*** Opening of EXERCISE DATA ***

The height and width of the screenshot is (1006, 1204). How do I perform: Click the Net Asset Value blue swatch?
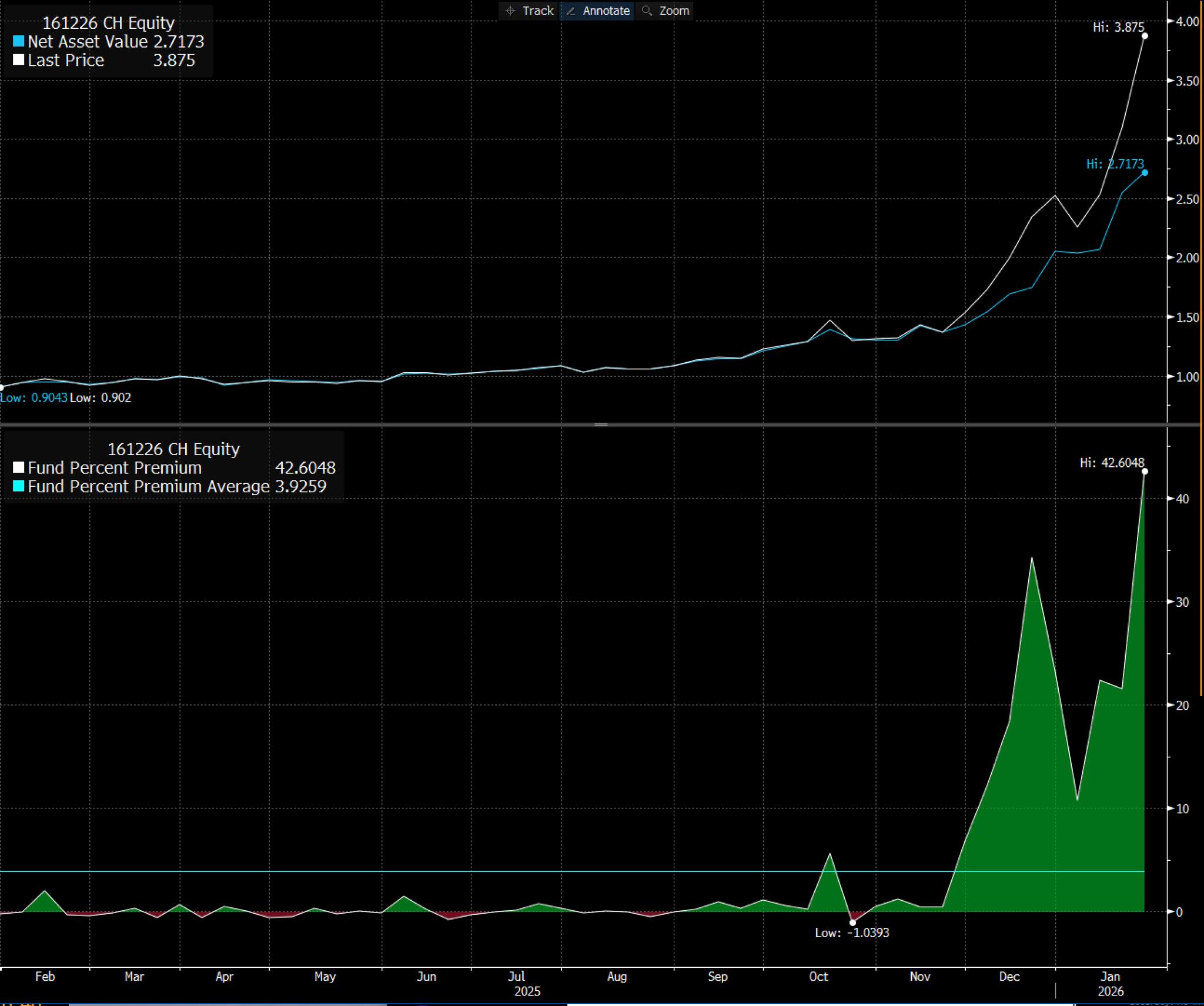coord(19,42)
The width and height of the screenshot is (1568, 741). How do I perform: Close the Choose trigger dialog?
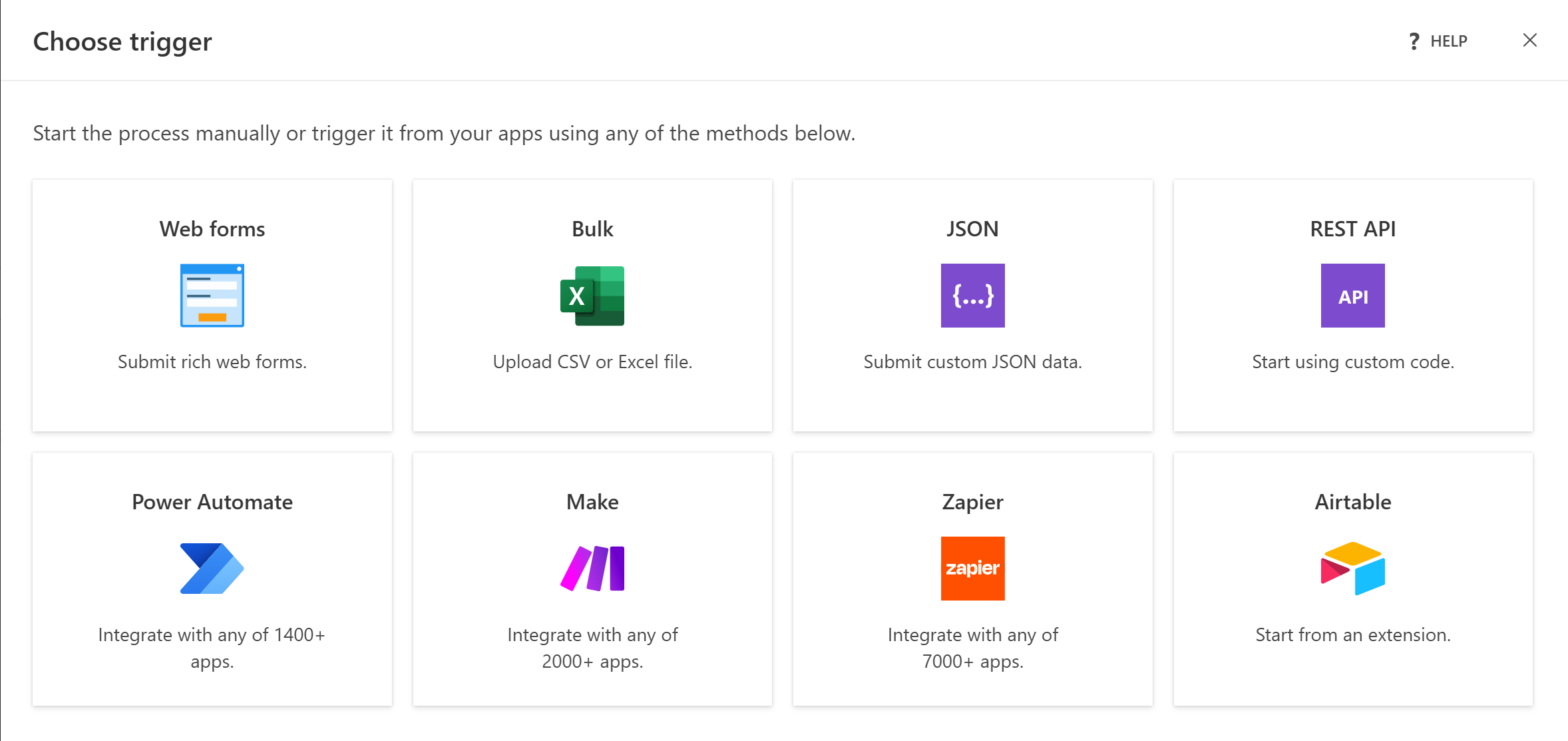coord(1529,41)
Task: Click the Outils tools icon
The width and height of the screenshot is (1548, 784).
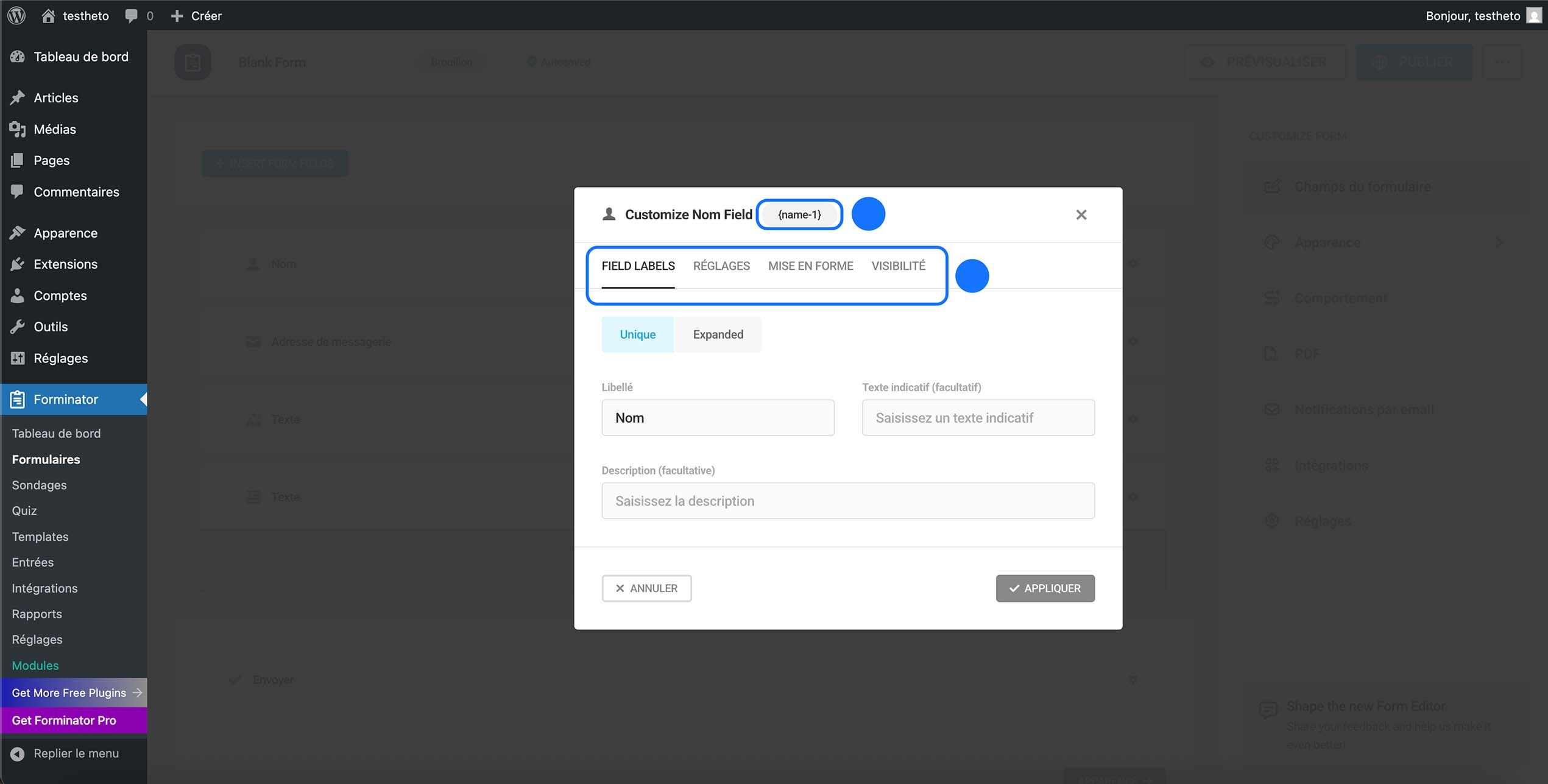Action: tap(18, 327)
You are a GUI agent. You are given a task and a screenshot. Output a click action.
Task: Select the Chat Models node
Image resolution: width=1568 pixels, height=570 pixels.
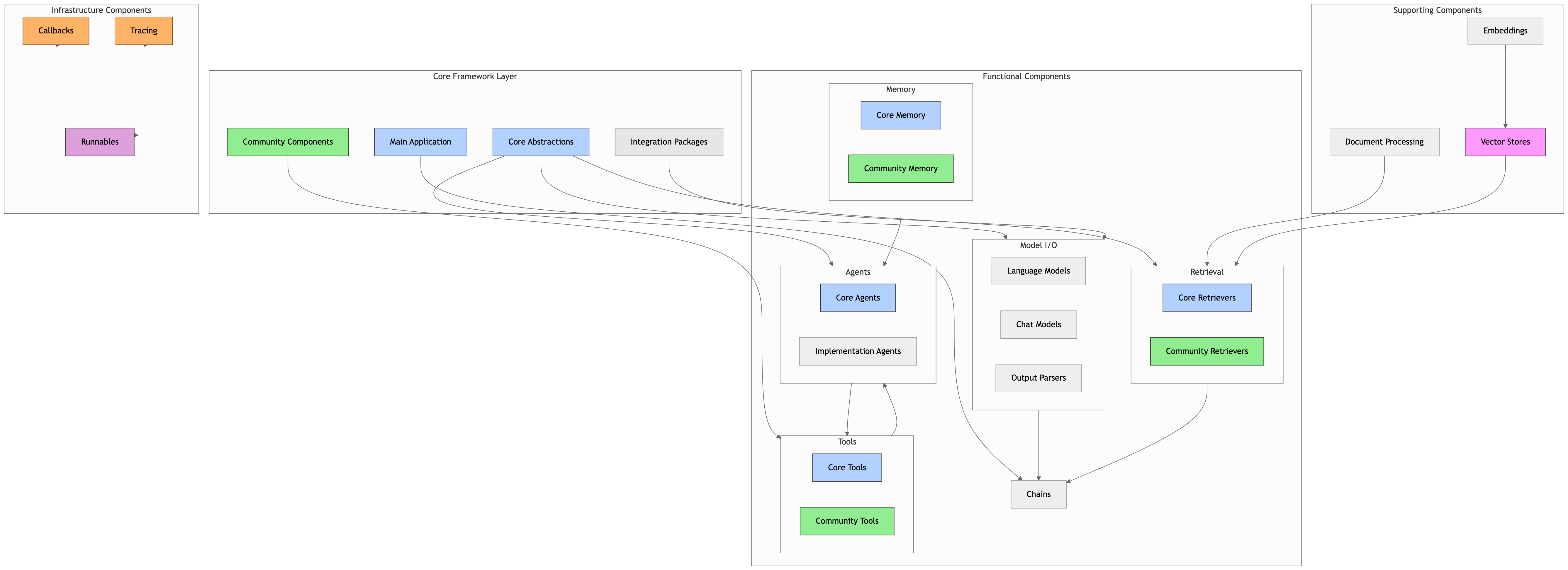click(1038, 325)
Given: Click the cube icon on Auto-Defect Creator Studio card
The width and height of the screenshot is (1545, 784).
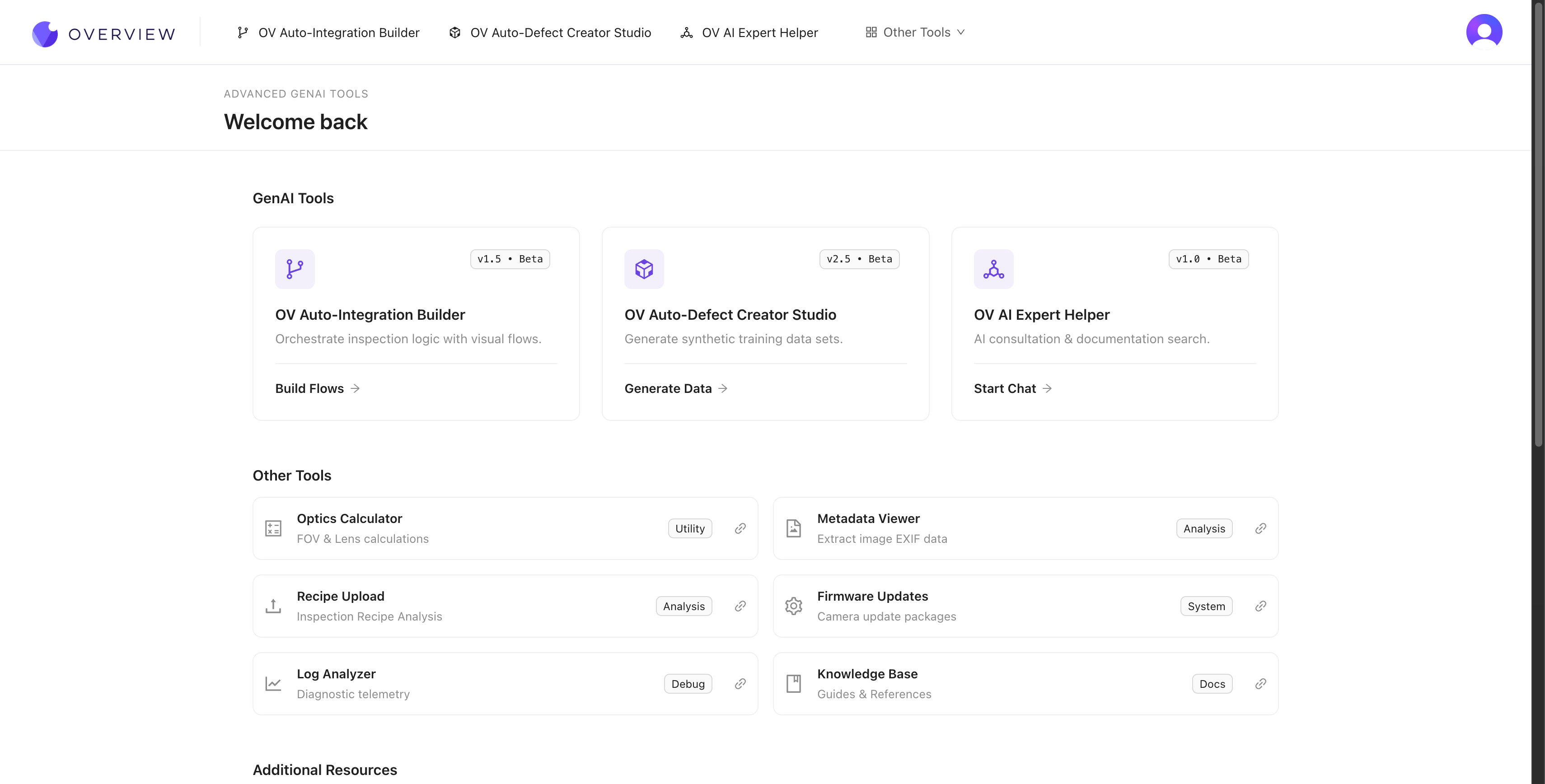Looking at the screenshot, I should tap(644, 269).
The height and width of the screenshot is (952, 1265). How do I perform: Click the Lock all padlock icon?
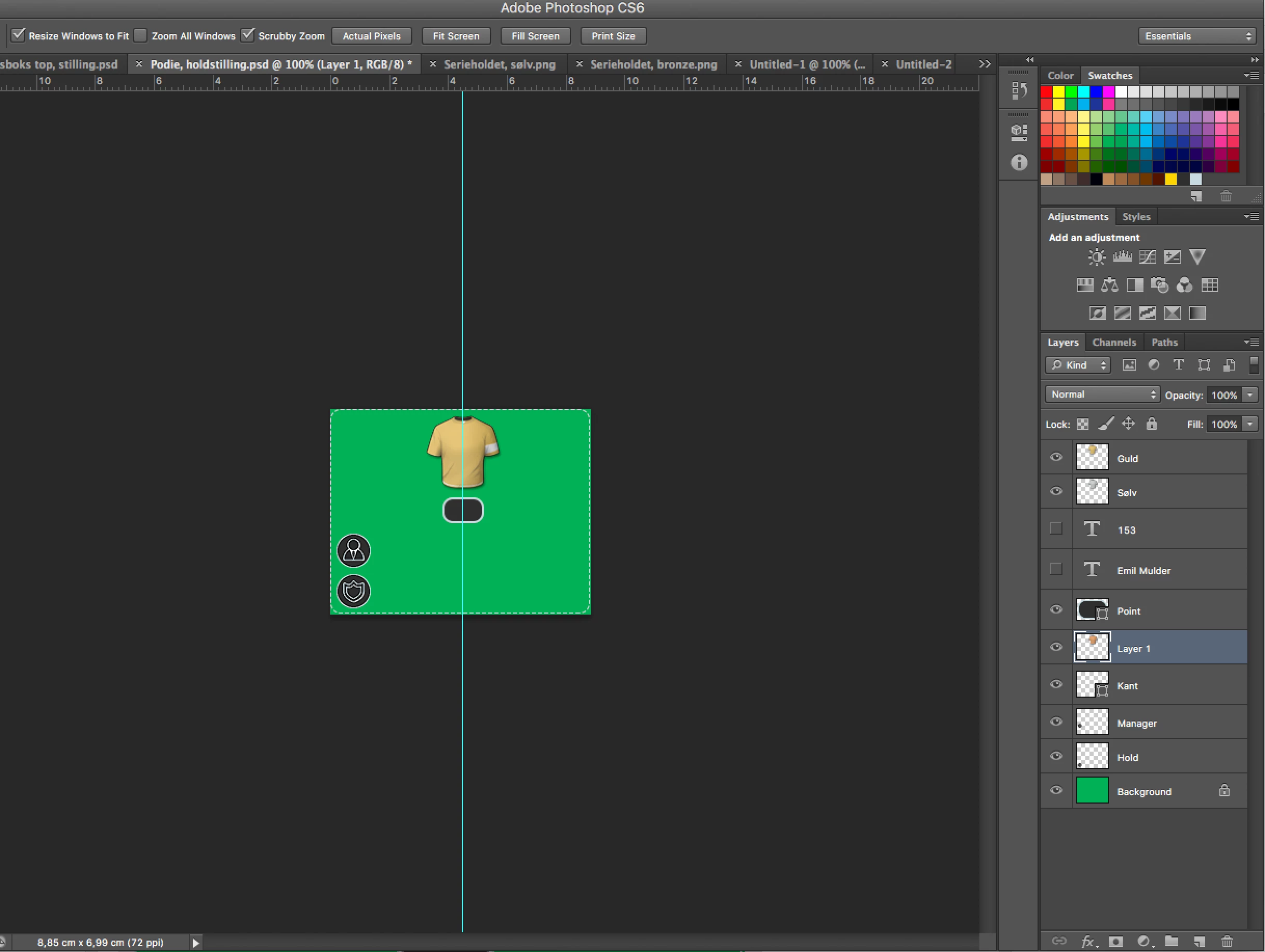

*** Close of EXERCISE DATA ***

INSTRUCTIONS FOR THE TASK: Sift through the material above and copy the lines that contain the word "icon".

ANSWER TO THIS PROBLEM:
Task: Click the Outils tools icon
Given: Click the cube icon on Auto-Defect Creator Studio card
The height and width of the screenshot is (952, 1265). How do I perform: Click the Lock all padlock icon?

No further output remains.